Risa sighs, exasperated. “No—why are you here, in this place, talking to me? I’m sure Proactive Citizenry has more important things for their beta test to do than talk to me.”
“Where the heart is,” he says. “Uh—I mean—I’m here because this is my home. But I’m also here because I want to be.”
He smiles at her, and she hates the fact that his smile is sincere. She has to keep reminding herself that it’s not his smile at all. He’s just wearing the flesh of others, and if it was all peeled away, there’d be nothing in the center. He is little more than a cruel trick.
“So did your brain cells come preprogrammed? A head full of ganglia implants from the best and the brightest?”

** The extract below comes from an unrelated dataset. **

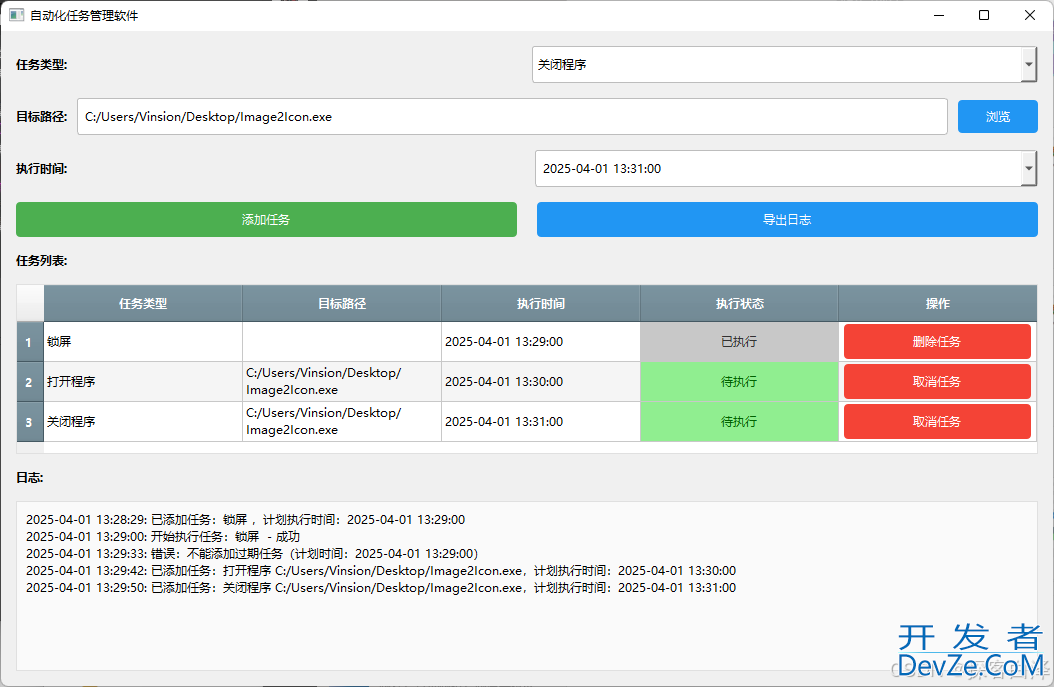Click the 执行状态 column header
The image size is (1054, 687).
click(739, 304)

“Not all of them,” Cam says quietly. “Why do you keep holding me responsible for the things I had no control over? I am what I am.”
“Spoken like a true god.”
“Actually,” he says, returning a little bit of her attitude, “God said, ‘I am that I am,’ if you’re going by the King James version.”
“Don’t tell me—you came programmed with the entire Bible.”
“In three languages,” Cam says. “Again, not my fault, it’s just there.”
Risa has to laugh at the audacity of his creators—did it occur to them that filling him with biblical knowledge while playing God was the ultimate hubris?
“And anyway, it ain’t like I can regurgitate it verbatim, I just got a workin’ knowledge of a whole lotta stuff.”
She looks at him, wondering whether the sudden change in speech pattern from advanced-placement to country-casual is a joke, but she can tell it’s not. She supposes as connections spark through the various and sundry bits of his brain, he kicks out all kinds of talk.